Yaw Nyarko is Professor of Economics at New York University (NYU) and the Director of NYU Africa House, the Center for Technology and Economic Development (CTED), and Co-Director of the Development Research Institute (DRI). As Co-Director of DRI, he was awarded the 2009 BBVA Frontiers in Knowledge Award on Economic Development Cooperation. As one of the most highly ranked African academic economists in the world, his research interests focus on the areas of economic development, theoretical economics, models of human capital as engines of economic growth, brain drain and skills acquisition, labor economics, and migration. His current research focuses on technology and economic development, commodities exchanges and markets in Africa, and determinants and returns of labor migration from South Asia in the UAE, as well as the impacts of various policy measures on the mobility of labor within the UAE.

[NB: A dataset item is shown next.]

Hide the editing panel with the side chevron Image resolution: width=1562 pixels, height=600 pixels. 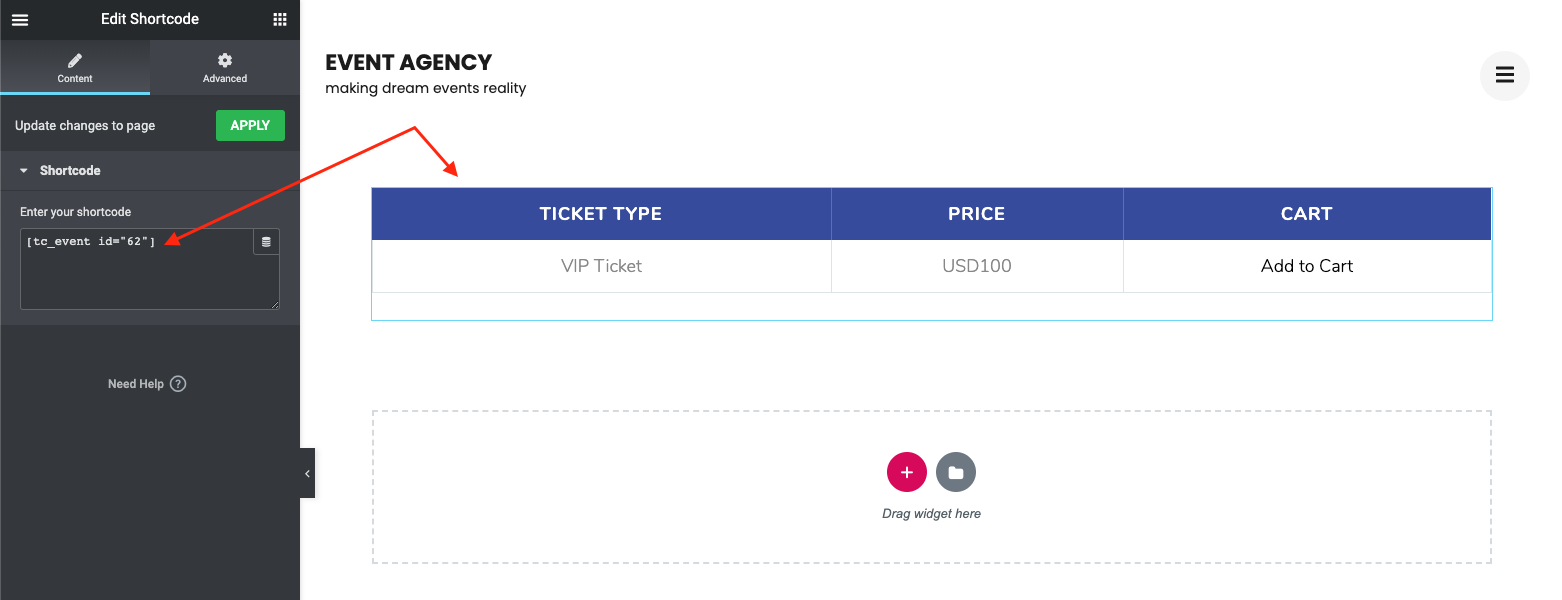click(x=307, y=472)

He is the former Chair of the Econometric Society Africa Regional Standing Committee. He has served as a consultant to organizations including the African Development Bank, the World Bank, the United Nations, and the Social Science Research Council. As the former Vice Provost of NYU, he managed a portfolio that included the oversight and establishment of campuses in Abu Dhabi, Accra, and Shanghai. Yaw Nyarko received his B.A. from the University of Ghana and a M.A. and Ph.D. in Economics from Cornell University.